L’Euroleague ? Le rythme est énorme et la marge d’erreurs quasiment inexistante. Chaque possession compte. C’est un autre basket, différent des championnats domestiques

Yoan Makoundou

Quel regard portez-vous sur le coach, Sasa Obradovic ?

C’est un grand passionné. Il aime ce qu’il fait, on le sent énormément impliqué. Il nous transmet sa grinta, à nous, les jeunes, mais aussi aux plus anciens.

Comment jugez-vous votre saison jusqu’ici ?

Je sens que j’ai bien progressé. Mais j’aurais aimé en faire un peu plus personnellement. Au niveau des statistiques, mais aussi sur la régularité. Il y a quelques matchs où je n’étais pas vraiment là.

Vous avez découvert cette saison l’Euroleague. C’est comment, le graal européen ?

C’est simple, il n’y a que des grandes équipes et des grands joueurs. Le rythme est énorme et la marge d’erreurs quasiment inexistante. Chaque possession compte. C’est un autre basket, différent des championnats domestiques.

©AS Monaco Basket

Que visez-vous cette saison collectivement ?

On va prendre tout ce qu’il y a à prendre. Le championnat, la Coupe de France, l’Euroleague, on veut jouer notre chance à fond. Le groupe vit bien, on s’entraîne dur.

L’équipe de France, à terme, c’est un objectif pour vous ?

Bien sûr, j’y pense. Mais je me concentre exclusivement sur le présent et sur ma saison avec la Roca Team. Je n’aime pas me projeter. Je m’y prépare, mais je dois aussi prendre du galon et de l’expérience. Je n’ai pas encore montré tout ce que je savais faire.

On ne vous parle pas de NBA non plus alors ?

Non, franchement, ce n’est pas ma priorité. Ma progression est ici, à Monaco.

Je suis allé dans le club de ma ville. J’ai pris quelques claques, à droite, à gauche. Ça ne m’a pas plus, alors j’ai commencé à jouer plus fort que les autres

Yoan Makoundou

Vous avez commencé le basket tard, à quinze ans. Petit, vous n’imaginiez pas une seule seconde fouler les parquets des meilleurs clubs européens ?

Pour être honnête, je ne m’y intéressais pas plus que ça. Le sport, ce n’était pas mon truc. Je trainais dehors avec des amis. Et puis avec ma croissance, mon frère est venu me voir un jour et m’a convaincu de faire du basket. Il était persuadé qu’il y avait quelque chose à faire. Quelques années après, je peux dire que je suis pleinement épanoui. Maintenant, le basket me passionne. Je regarde beaucoup le championnat de France et j’ai une petite préférence pour les Bulls de Chicago en NBA.

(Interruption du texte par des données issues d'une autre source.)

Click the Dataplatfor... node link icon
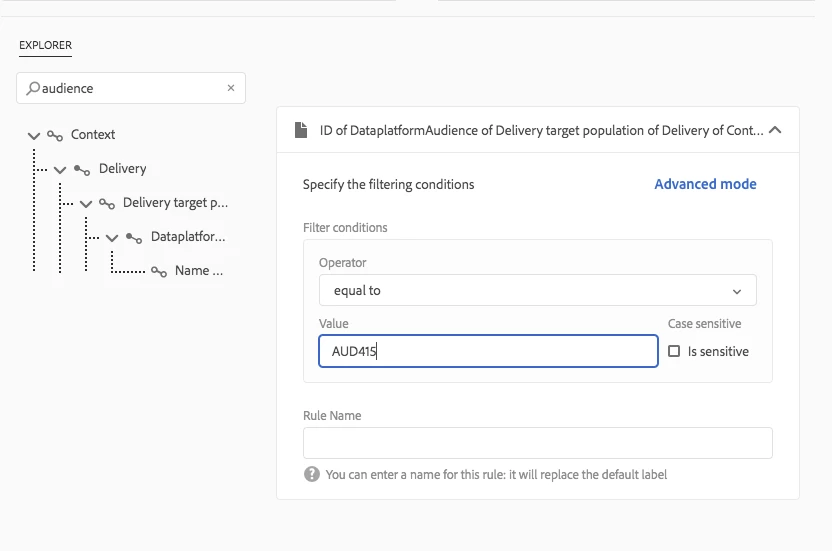832x551 pixels. pyautogui.click(x=134, y=238)
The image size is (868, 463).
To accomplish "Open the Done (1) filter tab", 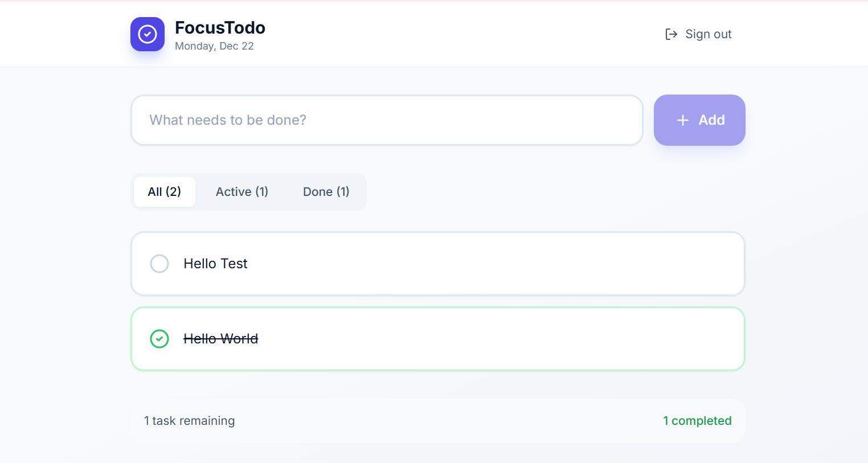I will point(326,192).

Comment se sont déroulés vos débuts ?

Je suis allé dans le club de ma ville. J’ai pris quelques claques, à droite, à gauche. Ça ne m’a pas plus, alors j’ai commencé à jouer plus fort que les autres (sourire).

Déjà dans la raquette ?

J’ai goûté à tout, mais on ne m’a jamais demandé de jouer meneur et de remonter les ballons, c’est sûr (rires). J’ai évolué un peu à l’aile, mais mon truc, c’est poste 4, ou même pivot. J’aime bien poser des écrans.

Dans quel domaine pensez-vous pouvoir encore progresser ?

Il y a souvent eu des idées reçues par rapport à mon âge, le fait que je n’ai pas eu une formation dès mon plus jeune âge. Mais j’en fais ma force. Cela me permet de pouvoir encore m’améliorer. Je peux encore apprendre beaucoup dans le jeu et l’intelligence tactique.

Aviez-vous des modèles ou des joueurs qui vous inspirent encore maintenant ?

Kevin Séraphin ! En NBA, c’était quelque chose. Et puis Mathias Lessort, qui m’a d’ailleurs dit beaucoup de bien de l’AS Monaco Basket. Ce sont deux supers joueurs et deux supers mecs.

Quel est votre objectif ultime ?

(Il réfléchit) Je veux marquer mon sport de mon empreinte… Oui, que l’on se souvienne de mon jeu et du basketteur que j’étais.